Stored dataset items
▼

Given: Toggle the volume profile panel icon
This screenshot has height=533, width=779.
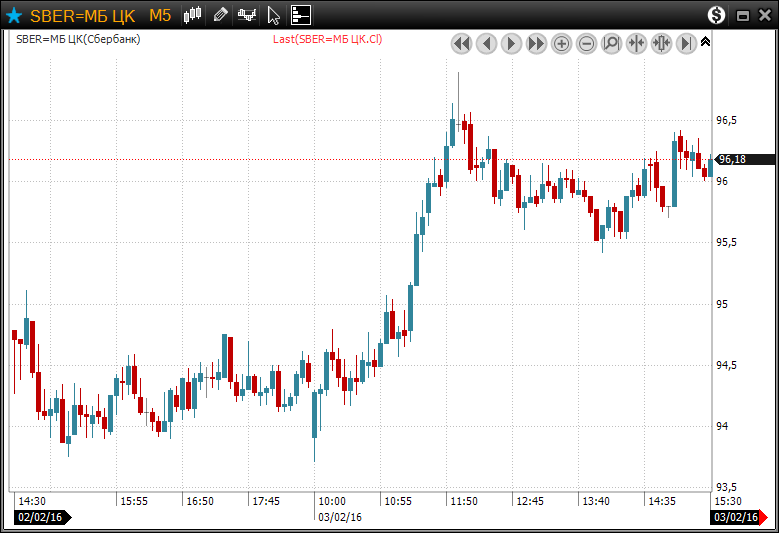Looking at the screenshot, I should coord(301,15).
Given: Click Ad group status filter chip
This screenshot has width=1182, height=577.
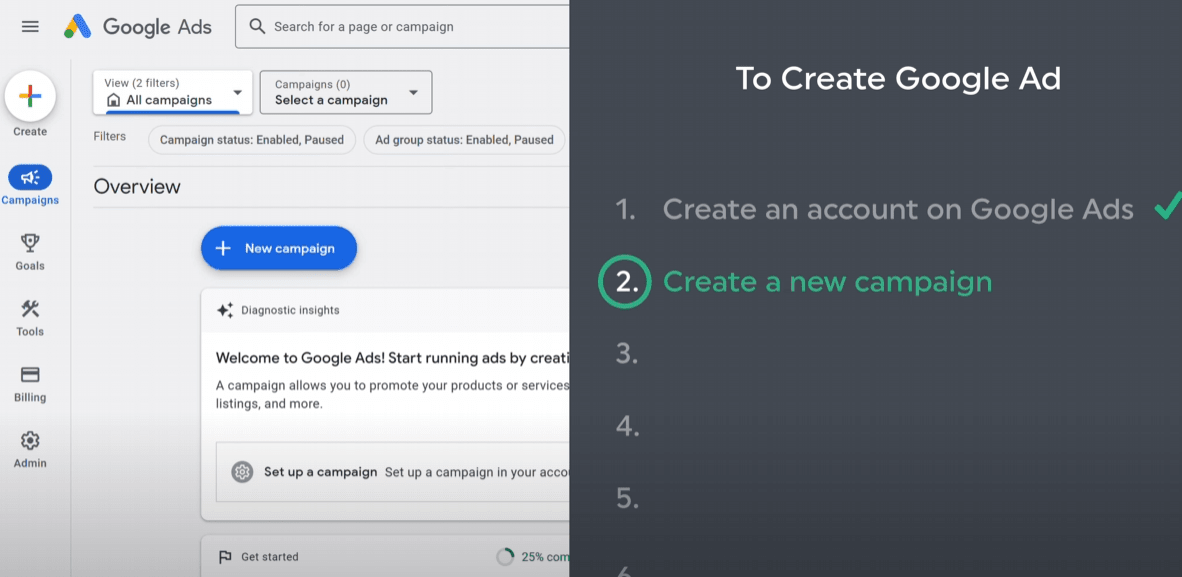Looking at the screenshot, I should click(464, 140).
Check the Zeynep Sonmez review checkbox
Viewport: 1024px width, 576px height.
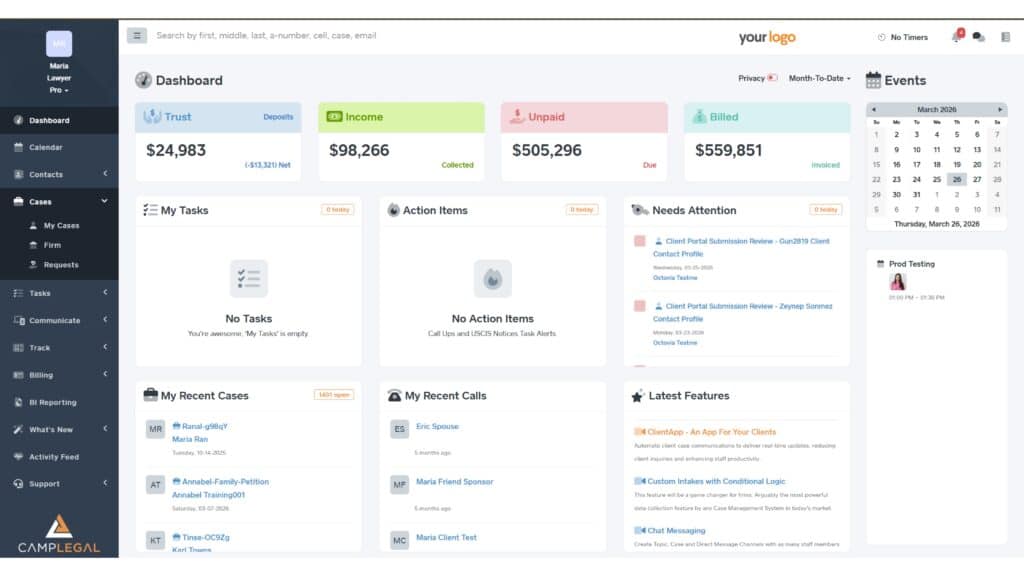640,306
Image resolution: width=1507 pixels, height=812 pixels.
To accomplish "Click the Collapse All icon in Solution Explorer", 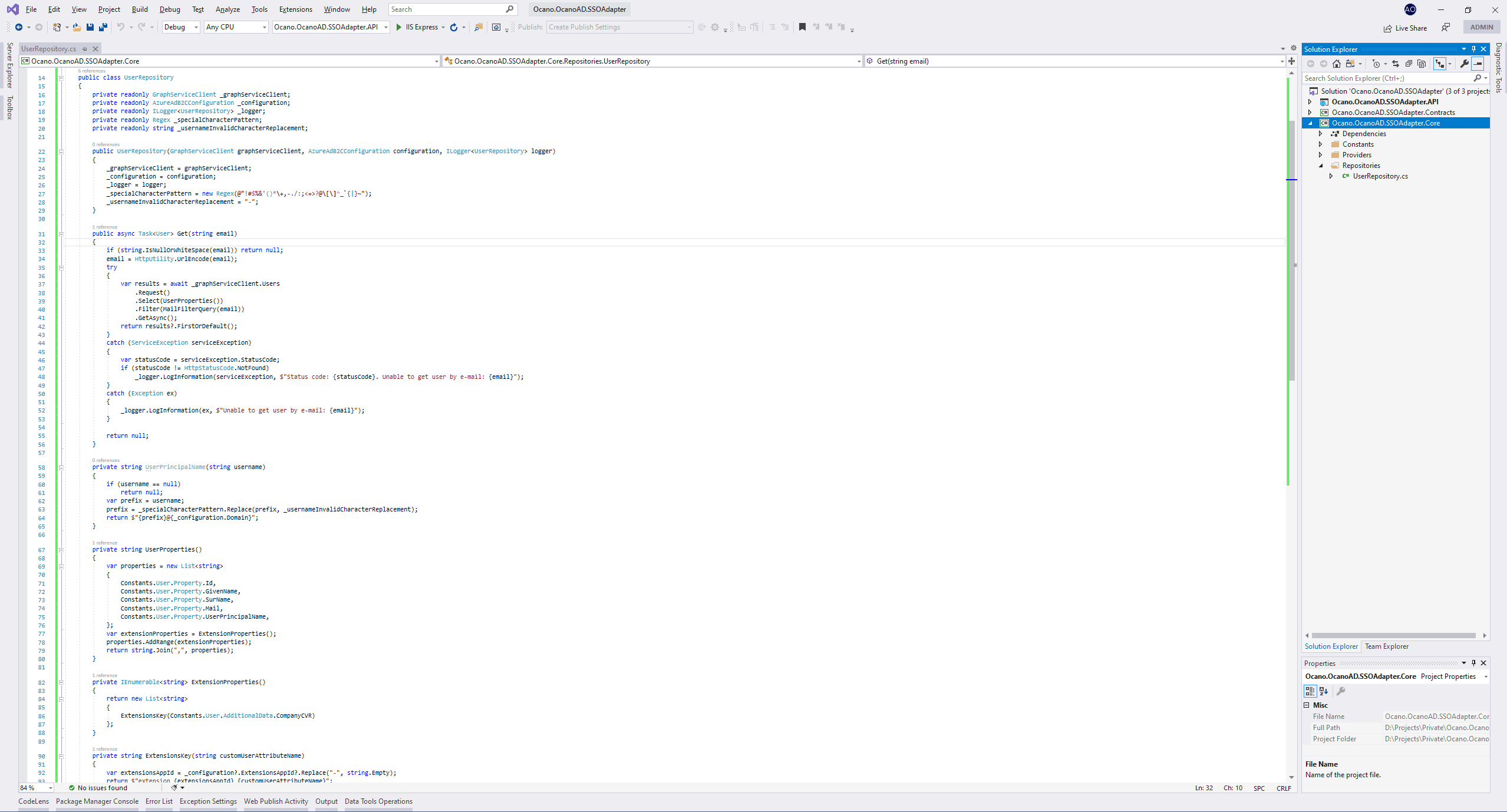I will point(1409,64).
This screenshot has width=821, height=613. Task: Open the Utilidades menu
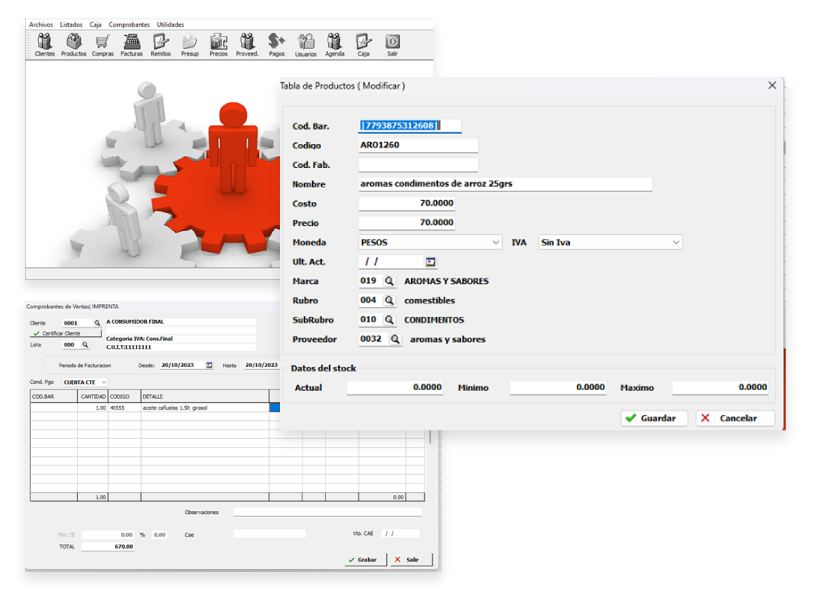click(x=170, y=24)
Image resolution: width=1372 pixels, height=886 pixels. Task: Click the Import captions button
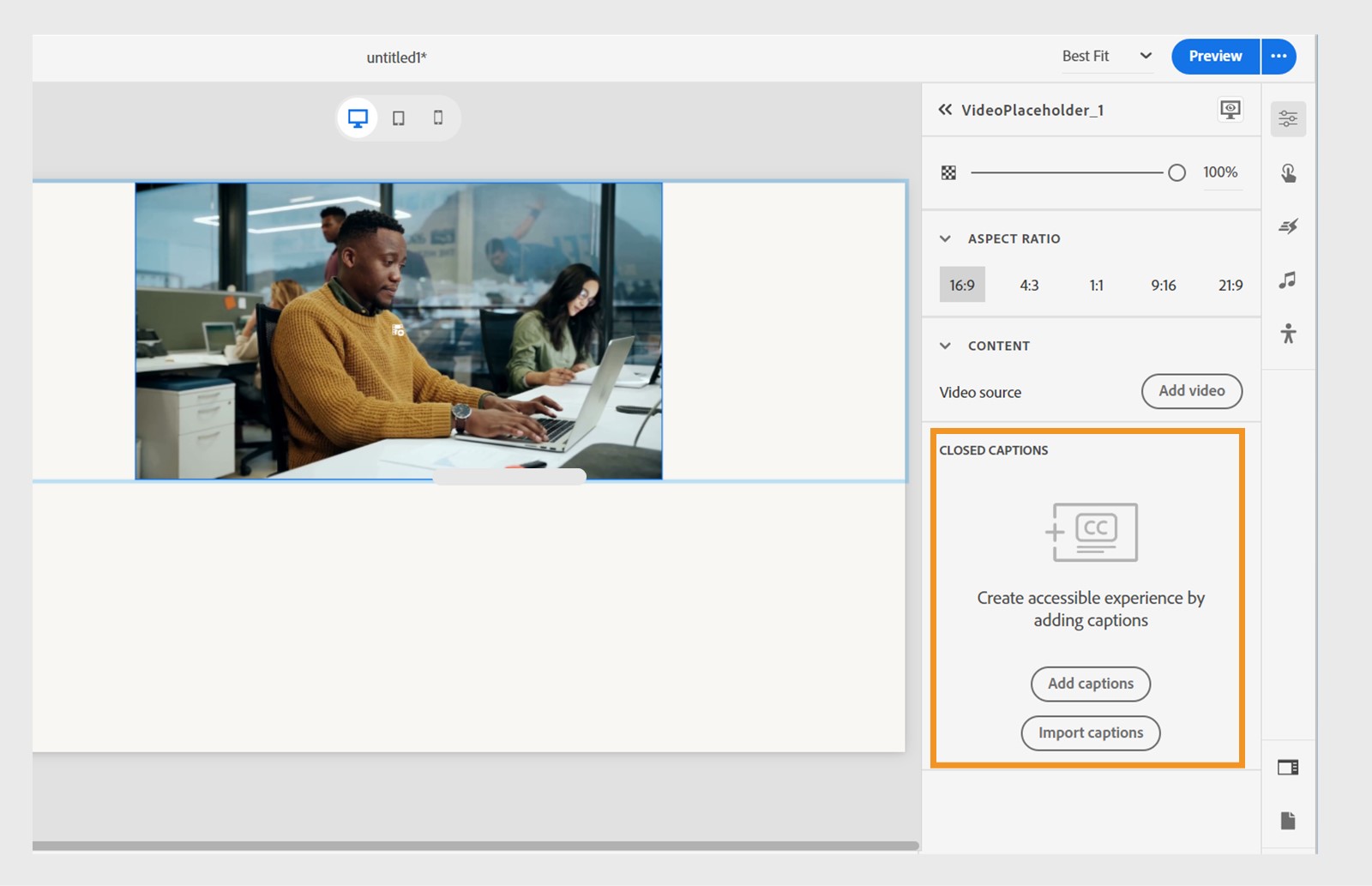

▲

**WHAT NEEDS TO BE DONE:** Starting with the line that contains "This screenshot has width=821, height=613." and going on through the end of the records, rewrite those lines with "Import captions" changed to "Upload subtitles" and everything else kept the same. Leave the pictures out of your answer.

**OUTPUT FOR THIS EXERCISE:**
This screenshot has width=821, height=613. Task: Open the Utilidades menu
click(x=170, y=24)
Image resolution: width=1372 pixels, height=886 pixels. Task: Click the Upload subtitles button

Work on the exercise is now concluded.